(Beginning of TEXT SECTION)
WASHINGTON EXAMINER: The ROAD to Housing Act is good enough

America’s housing crisis isn’t complicated to diagnose. For decades, local governments have made it expensive, complicated, and legally fraught to build new homes, leading to a chronic mismatch between demand and supply. The national shortfall of homes is now somewhere between 4 million and 7 million units, and a generation of young families feels permanently priced out of the neighborhoods where they work. We know what the problem is, but for a bitterly divided Congress, the question remains: Can idealists on both sides stomach a bipartisan answer? 

As it stands, the 21st Century ROAD to Housing Act, introduced by Sens. Tim Scott (R-SC) and Elizabeth Warren (D-MA), is the most serious attempt to address partisan divisions on homeownership. For those of us focused on market solutions, ROAD is a test of whether we can maintain a coherent position on housing even when the politics get uncomfortable

The bill’s strongest provisions are its supply-side reforms, drawing on ideas from over a dozen previously introduced bills, such as streamlining the NEPA review process for federally assisted housing and tying Community Development Block Grant funding to actual permitting and production — not merely stated intent. Right now, cities can access grants simply by declaring plans to build, deploying them as a maintenance fund rather than greenlighting new units.
(End of TEXT SECTION)
(Beginning of SUPPLIED ENTRIES)
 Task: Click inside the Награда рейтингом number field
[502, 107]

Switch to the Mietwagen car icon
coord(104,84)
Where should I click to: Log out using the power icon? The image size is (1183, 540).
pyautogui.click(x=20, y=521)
(End of SUPPLIED ENTRIES)
(Beginning of SUPPLIED ENTRIES)
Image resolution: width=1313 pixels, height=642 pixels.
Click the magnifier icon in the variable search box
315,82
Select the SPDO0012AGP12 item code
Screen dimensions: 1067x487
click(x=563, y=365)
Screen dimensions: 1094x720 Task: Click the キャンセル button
(End of SUPPLIED ENTRIES)
▶ [YOUR TASKS]:
1. Copy the portion of the ROAD to Housing Act editorial starting with "America’s housing crisis" and going on through "a bipartisan answer?".
2. Pick up the ROAD to Housing Act editorial after its final sentence and write what comes next.
The listing is separate material, unrelated to the editorial on the ROAD to Housing Act.

▶ [RESPONSES BY ITEM NUMBER]:
1.
America’s housing crisis isn’t complicated to diagnose. For decades, local governments have made it expensive, complicated, and legally fraught to build new homes, leading to a chronic mismatch between demand and supply. The national shortfall of homes is now somewhere between 4 million and 7 million units, and a generation of young families feels permanently priced out of the neighborhoods where they work. We know what the problem is, but for a bitterly divided Congress, the question remains: Can idealists on both sides stomach a bipartisan answer?

2.
To overcome NIMBYism at the city council and county board level, an Innovation Fund will provide $200 million annually in competitive grants rewarding localities that reform zoning to allow more homes per acre — a helpful carrot where political obstacles to development are otherwise immovable.

The bill also modernizes manufactured housing, one of the most underrated opportunities in the affordability debate. Removing the 1974 permanent chassis requirement eliminates a regulation that inflates costs by up to $10,000 for a housing type used by roughly 8.4 million people.

ROAD also offers a ready-made path to accessory dwelling unit approval and a program to convert vacant commercial and industrial buildings into housing, the practice of upzoning. California is just one of many states where zoning makes it illegal to convert strip malls into apartment units — a restraint cities like Lexington, Kentucky, have scrapped, choosing instead to allow housing in boarded-up vape shops and sketchy tax law offices.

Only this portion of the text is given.